Le compte personnel de formation (CPF) peut servir à financer l’obtention du permis de conduire, toutefois à partir du 26 février, des plafonds révisés viendront réduire l’aide apportée. Cette mesure risque de pénaliser les salariés les plus précaires et d’accentuer les inégalités d’accès à la formation.
Ce passage est tiré d’une transcription partielle du reportage mentionné ci-dessus. Pour visionner l’intégralité, cliquez sur la vidéo.
Opter pour le financement de son permis via le compte personnel de formation (CPF) est le choix effectué par une styliste de 30 ans. Le coût de sa formation, 1 350 euros, a été pris en charge par ce dispositif. Elle témoigne : « Je ne savais pas comment j’aurais pu financer cette formation. J’en ai besoin pour progresser dans mon métier. C’est vraiment quelque chose ; j’ai le sentiment que me priver de cette aide me bloque. »
Nouveaux plafonds à partir du 26 février
À partir du 26 février, des limites financières entrent en vigueur : 1 500 euros pour une formation, 1 600 euros pour un bilan de compétences et 900 euros pour le permis de conduire.

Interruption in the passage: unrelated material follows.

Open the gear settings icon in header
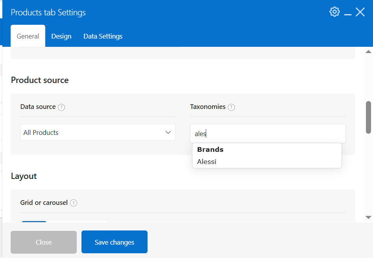The width and height of the screenshot is (373, 258). tap(334, 12)
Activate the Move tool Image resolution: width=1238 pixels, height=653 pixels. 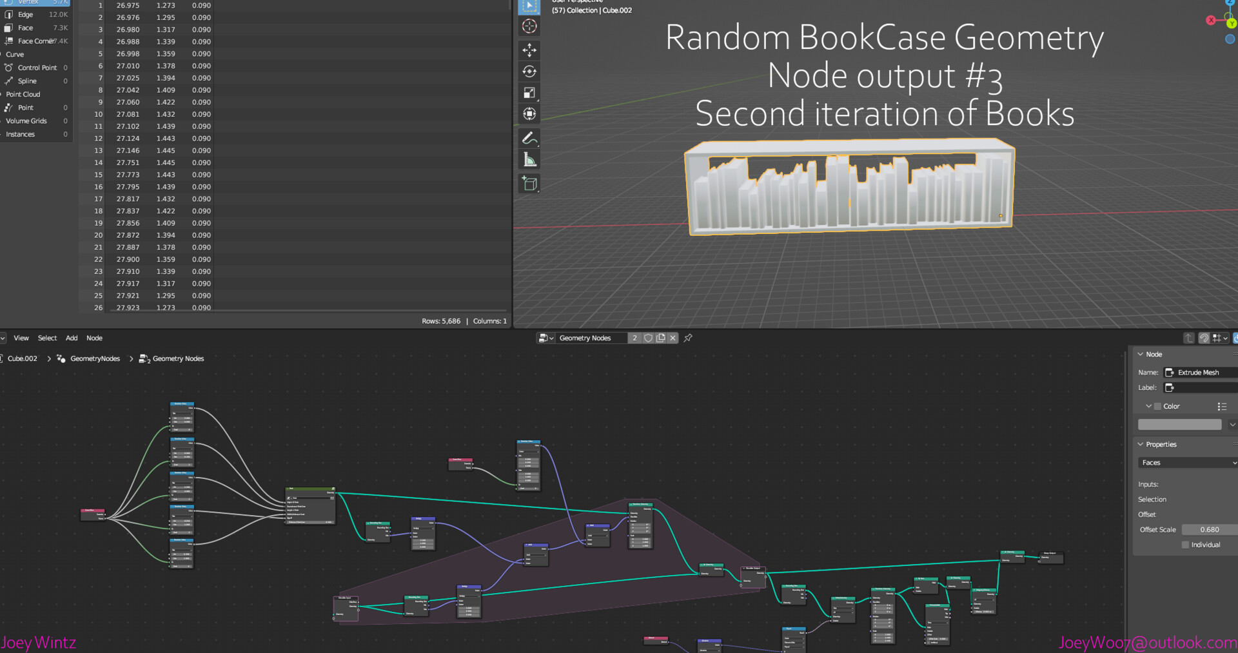coord(529,50)
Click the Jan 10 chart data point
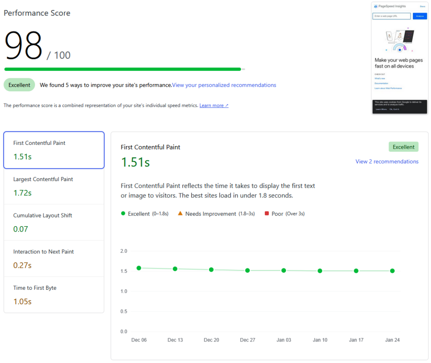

Les salariés devront donc financer le reste par leurs propres moyens. Cette mesure est jugée pénalisante pour les plus précaires, affirme Sandrine Mourey, secrétaire confédérale de la CGT chargée de la formation professionnelle : « Imaginez des familles obligées de choisir entre régler le loyer et financer une formation. Le choix sera vite fait, inévitablement, ce qui est extrêmement injuste et risque de créer des inégalités d’accès à la formation pour les salariés. »
Ces plafonds liés au CPF pourraient rapporter jusqu’à 280 millions d’euros aux caisses publiques.